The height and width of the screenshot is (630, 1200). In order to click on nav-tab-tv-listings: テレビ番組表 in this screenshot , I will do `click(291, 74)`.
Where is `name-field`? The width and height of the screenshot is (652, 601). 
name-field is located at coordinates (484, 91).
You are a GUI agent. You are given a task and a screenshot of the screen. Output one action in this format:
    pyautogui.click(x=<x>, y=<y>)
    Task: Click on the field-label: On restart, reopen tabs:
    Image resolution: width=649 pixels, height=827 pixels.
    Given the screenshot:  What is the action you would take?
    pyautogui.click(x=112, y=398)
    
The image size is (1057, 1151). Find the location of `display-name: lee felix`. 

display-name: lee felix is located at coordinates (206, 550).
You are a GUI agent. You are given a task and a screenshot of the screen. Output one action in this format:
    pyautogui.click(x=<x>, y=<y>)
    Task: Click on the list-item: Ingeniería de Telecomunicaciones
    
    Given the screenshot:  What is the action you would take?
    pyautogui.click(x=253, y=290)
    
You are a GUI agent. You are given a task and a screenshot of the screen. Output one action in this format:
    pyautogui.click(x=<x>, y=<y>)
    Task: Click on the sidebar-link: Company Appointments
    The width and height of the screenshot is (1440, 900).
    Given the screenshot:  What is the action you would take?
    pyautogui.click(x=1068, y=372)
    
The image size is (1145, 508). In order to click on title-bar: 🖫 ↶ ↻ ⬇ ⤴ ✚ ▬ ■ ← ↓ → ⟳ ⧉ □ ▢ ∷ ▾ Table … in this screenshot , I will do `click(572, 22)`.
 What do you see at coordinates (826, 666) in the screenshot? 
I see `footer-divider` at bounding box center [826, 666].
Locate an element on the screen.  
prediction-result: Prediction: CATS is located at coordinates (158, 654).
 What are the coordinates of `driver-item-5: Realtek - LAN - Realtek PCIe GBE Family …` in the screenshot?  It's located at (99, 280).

[How to complete this task] Extract each line of the material that contains the string "item".

[Solution]
    Task: Click on the list-item: Ingeniería de Telecomunicaciones
 What are the coordinates of `driver-item-5: Realtek - LAN - Realtek PCIe GBE Family …` in the screenshot?  It's located at (99, 280).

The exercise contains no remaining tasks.